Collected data

# # #

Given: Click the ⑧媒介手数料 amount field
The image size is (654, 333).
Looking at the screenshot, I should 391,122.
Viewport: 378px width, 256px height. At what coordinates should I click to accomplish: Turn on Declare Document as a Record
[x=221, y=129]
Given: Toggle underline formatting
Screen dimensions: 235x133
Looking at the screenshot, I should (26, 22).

# # #

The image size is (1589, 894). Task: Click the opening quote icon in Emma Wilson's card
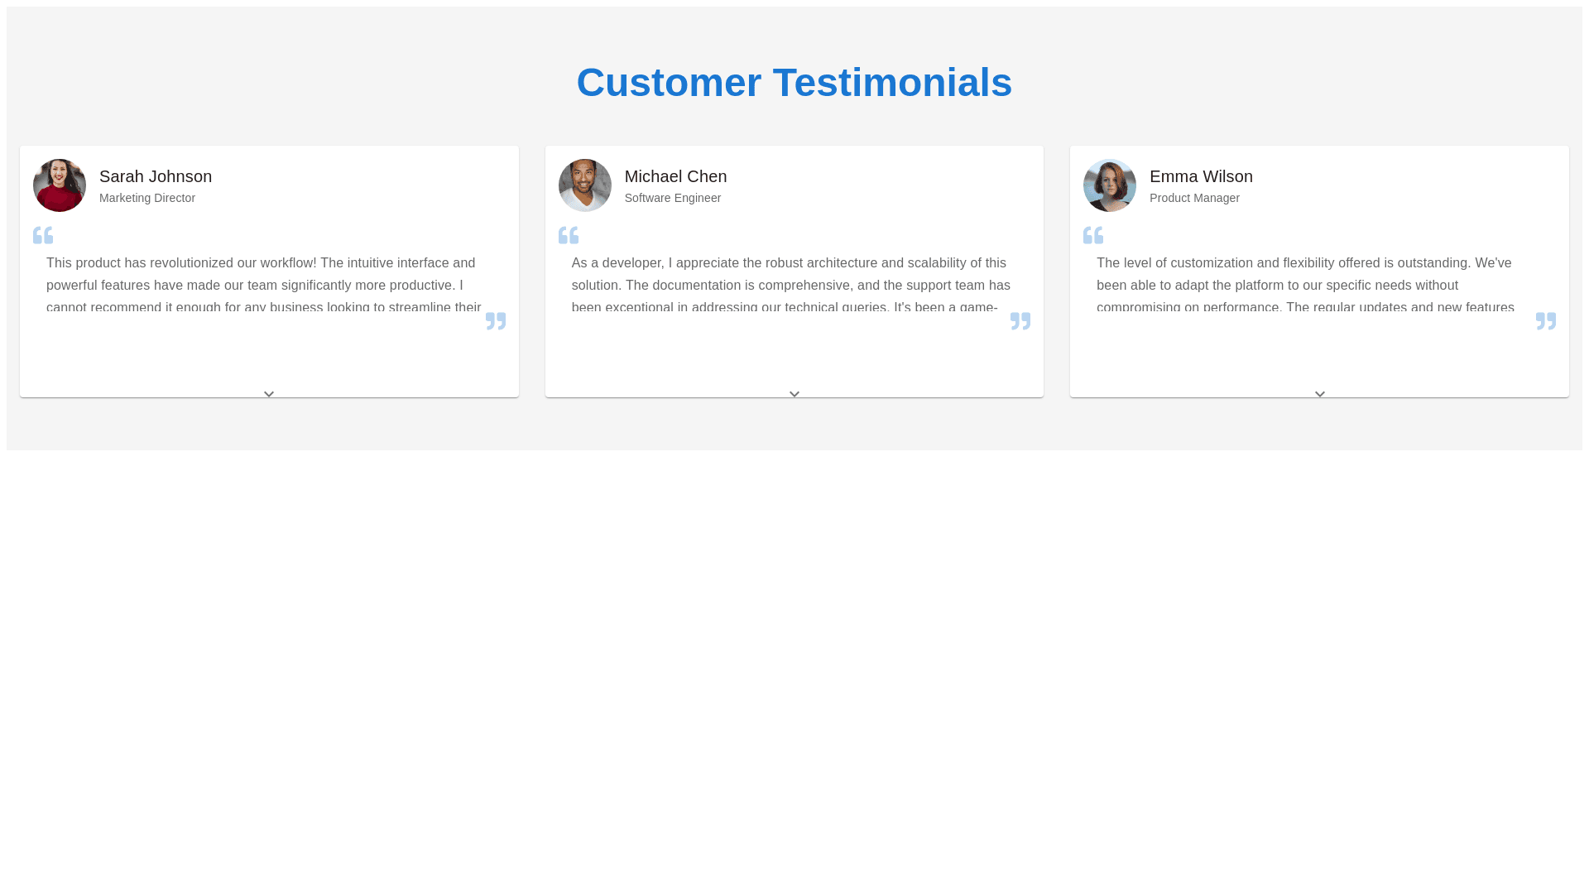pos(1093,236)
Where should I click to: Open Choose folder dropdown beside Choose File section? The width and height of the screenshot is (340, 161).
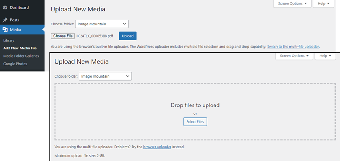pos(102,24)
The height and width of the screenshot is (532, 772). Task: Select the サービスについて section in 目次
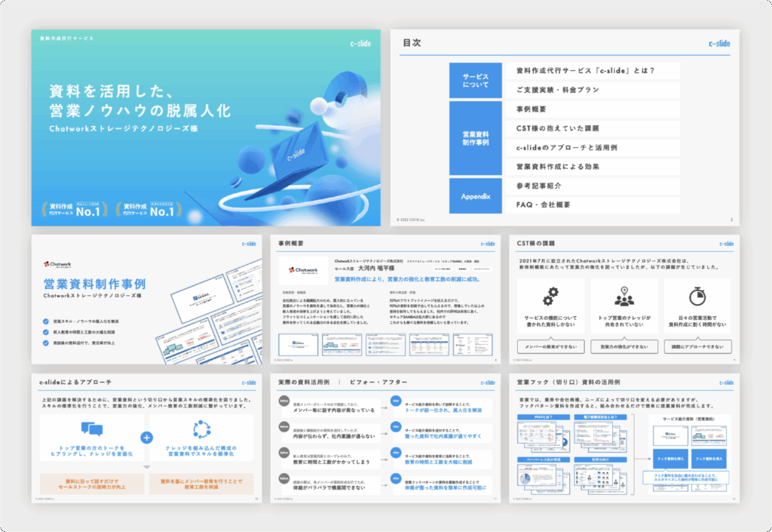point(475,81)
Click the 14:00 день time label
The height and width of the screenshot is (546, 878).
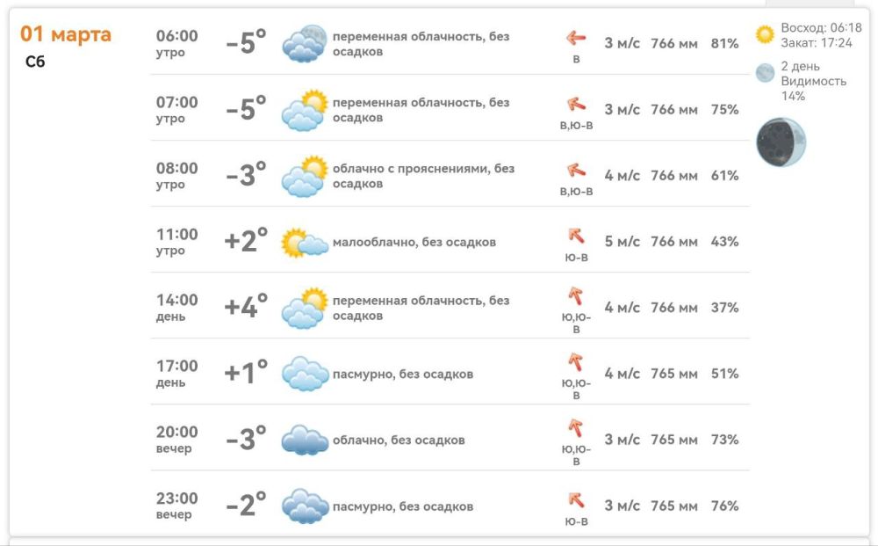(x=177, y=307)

# # #

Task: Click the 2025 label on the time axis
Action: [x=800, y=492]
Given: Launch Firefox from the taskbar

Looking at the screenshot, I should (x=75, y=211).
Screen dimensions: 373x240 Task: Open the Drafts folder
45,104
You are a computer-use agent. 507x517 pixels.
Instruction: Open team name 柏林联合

# # #

From the records above, copy only the lines starting with the line that holds "You are a computer-use agent. 507x517 pixels." and going on through the line that holds "Instruction: Open team name 柏林联合", exactly as written.

### [Answer box]
You are a computer-use agent. 507x517 pixels.
Instruction: Open team name 柏林联合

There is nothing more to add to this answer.